Ce troisième titre était-il le plus difficile des trois?

PHILIPPE CLEMENT: Le plus difficile, c’était de jouer sans public. Et j’espère ne plus jamais vivre ça. C’est difficile à expliquer à des gens qui n’ont jamais exercé ce métier. Au début, on s’adapte, mais après un certain temps, ça devient monotone. Nous sommes habitués à jouer devant plus de 28.000 personnes au stade Jan Breydel et les joueurs sont sensibles à cela. Un Ruud Vormer ou un Clinton Mata voit son adrénaline monter… Dans un stade plein, Noa Lang apportera encore plus. Brandon Mechele souffre moins. Au début, il a été difficile de susciter cette adrénaline, nous ne sentions plus la force du public et même quand nous gagnions, nous ne pouvions pas fêter cela. Or, pourquoi est-ce que j’aime ce boulot? Parce que j’aime travailler avec les gens et les faire progresser, mais aussi parce que j’aime apporter du plaisir. Quand on gagne, on voit les gens heureux en tribune. Ça me donne de l’énergie. Ici, au coup de sifflet final, il n’y avait pas de joie. Tout le monde trouve normal qu’on gagne. Ne jamais pouvoir fêter ça, hormis dans sa bulle et très prudemment, être testé sans cesse, pas de vestiaire, mais une chambre pour chacun.

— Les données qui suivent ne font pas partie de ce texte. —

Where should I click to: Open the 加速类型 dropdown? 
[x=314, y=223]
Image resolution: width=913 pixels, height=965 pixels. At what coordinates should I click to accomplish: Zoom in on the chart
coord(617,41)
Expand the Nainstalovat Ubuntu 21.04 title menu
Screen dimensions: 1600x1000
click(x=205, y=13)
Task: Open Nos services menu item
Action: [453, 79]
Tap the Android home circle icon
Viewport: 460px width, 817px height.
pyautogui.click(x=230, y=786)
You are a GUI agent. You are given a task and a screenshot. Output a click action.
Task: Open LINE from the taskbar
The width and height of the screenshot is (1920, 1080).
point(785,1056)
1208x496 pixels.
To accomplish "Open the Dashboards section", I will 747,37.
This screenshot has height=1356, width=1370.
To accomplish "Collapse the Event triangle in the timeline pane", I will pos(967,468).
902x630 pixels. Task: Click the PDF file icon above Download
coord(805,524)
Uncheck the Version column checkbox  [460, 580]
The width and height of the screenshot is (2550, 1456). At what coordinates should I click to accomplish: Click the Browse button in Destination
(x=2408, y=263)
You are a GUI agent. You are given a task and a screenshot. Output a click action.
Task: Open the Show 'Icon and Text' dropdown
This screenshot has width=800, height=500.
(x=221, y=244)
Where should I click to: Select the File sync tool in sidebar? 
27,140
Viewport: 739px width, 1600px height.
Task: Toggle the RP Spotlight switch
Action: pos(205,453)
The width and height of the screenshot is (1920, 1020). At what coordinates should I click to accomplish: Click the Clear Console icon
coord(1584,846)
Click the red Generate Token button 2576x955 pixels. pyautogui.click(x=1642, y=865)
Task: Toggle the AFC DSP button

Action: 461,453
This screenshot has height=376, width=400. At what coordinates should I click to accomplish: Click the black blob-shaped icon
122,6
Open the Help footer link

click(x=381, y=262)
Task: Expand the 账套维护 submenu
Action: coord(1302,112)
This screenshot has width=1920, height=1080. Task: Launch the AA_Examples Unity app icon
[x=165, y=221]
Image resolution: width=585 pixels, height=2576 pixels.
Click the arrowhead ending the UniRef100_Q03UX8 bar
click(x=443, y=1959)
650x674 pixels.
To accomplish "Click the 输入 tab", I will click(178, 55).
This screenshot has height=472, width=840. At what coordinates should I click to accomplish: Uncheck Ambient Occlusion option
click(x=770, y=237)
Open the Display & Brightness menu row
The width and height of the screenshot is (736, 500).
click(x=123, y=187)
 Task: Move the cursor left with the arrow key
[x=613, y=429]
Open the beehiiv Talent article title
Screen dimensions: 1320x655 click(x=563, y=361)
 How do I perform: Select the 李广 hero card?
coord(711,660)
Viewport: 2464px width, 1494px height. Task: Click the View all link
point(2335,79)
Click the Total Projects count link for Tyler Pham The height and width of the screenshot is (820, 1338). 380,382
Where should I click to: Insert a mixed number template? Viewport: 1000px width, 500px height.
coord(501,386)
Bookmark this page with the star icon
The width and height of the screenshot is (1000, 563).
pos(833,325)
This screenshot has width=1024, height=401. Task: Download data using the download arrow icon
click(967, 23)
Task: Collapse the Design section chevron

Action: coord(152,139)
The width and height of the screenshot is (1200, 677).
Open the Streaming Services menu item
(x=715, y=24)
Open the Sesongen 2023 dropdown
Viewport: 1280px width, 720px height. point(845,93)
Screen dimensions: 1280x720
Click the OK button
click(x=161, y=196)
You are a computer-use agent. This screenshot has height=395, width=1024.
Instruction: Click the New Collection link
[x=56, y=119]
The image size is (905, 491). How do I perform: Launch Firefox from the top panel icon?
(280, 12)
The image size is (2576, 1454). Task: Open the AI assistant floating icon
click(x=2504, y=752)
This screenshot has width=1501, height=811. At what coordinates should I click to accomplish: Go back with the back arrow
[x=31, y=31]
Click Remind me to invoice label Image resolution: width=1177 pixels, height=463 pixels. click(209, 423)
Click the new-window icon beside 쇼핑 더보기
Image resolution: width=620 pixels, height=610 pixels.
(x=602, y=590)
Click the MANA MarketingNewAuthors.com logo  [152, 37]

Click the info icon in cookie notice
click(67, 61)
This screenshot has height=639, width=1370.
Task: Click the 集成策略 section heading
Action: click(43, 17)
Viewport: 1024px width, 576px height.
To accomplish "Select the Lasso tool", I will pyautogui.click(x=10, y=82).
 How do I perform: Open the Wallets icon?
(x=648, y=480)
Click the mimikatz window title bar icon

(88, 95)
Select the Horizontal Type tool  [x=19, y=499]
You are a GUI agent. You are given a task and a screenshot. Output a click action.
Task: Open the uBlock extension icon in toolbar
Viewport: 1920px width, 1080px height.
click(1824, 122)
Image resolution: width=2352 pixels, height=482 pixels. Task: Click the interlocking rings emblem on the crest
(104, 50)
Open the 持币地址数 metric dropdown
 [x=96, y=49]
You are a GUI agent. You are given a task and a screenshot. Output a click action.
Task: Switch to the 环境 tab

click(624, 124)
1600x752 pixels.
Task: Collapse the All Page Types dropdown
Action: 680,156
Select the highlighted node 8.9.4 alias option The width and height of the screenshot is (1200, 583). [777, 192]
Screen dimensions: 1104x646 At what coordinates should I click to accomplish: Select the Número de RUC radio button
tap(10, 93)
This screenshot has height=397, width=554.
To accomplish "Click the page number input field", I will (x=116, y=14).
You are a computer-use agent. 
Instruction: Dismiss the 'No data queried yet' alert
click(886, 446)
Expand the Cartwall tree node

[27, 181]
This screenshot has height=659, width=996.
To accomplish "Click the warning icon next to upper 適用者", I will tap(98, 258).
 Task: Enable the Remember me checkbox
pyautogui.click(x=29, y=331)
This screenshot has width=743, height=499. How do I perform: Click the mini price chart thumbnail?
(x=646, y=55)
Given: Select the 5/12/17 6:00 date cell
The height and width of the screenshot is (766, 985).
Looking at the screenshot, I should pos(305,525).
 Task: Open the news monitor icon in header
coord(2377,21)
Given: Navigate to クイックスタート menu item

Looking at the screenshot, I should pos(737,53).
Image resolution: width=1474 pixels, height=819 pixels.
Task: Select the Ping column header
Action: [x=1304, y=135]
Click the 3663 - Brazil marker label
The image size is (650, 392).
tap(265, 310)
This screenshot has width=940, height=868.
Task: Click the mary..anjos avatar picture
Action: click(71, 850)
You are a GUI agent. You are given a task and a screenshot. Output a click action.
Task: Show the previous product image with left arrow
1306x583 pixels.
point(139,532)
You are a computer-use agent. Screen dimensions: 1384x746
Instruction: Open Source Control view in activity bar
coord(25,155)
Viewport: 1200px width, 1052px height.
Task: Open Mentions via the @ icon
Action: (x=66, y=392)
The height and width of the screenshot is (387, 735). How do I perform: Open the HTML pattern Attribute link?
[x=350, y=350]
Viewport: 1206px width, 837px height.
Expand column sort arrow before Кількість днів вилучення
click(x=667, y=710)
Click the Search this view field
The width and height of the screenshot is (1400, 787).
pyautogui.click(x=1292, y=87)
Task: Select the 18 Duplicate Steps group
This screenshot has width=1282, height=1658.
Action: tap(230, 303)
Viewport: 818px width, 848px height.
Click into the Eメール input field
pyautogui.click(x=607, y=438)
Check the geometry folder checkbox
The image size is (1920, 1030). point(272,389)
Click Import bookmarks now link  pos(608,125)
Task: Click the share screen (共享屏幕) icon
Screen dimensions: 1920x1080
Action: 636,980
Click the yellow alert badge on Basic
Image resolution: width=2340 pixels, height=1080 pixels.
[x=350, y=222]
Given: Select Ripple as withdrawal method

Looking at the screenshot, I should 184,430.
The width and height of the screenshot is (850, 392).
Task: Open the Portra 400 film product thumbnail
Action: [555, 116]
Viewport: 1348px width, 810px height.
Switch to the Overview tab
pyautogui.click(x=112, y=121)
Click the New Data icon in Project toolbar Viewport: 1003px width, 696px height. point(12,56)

Cette dynamique m’a beaucoup manqué. Pouvoir prendre un joueur dans ses bras, entendre les supporters quand on regagne sa voiture après le match, ça me donne de l’énergie. Notre rôle était que ça ne devienne pas banal. Trouver quelque chose pour rendre un match intéressant dans un stade où certains avaient joué des dizaines de fois, ça nous a pris beaucoup d’énergie.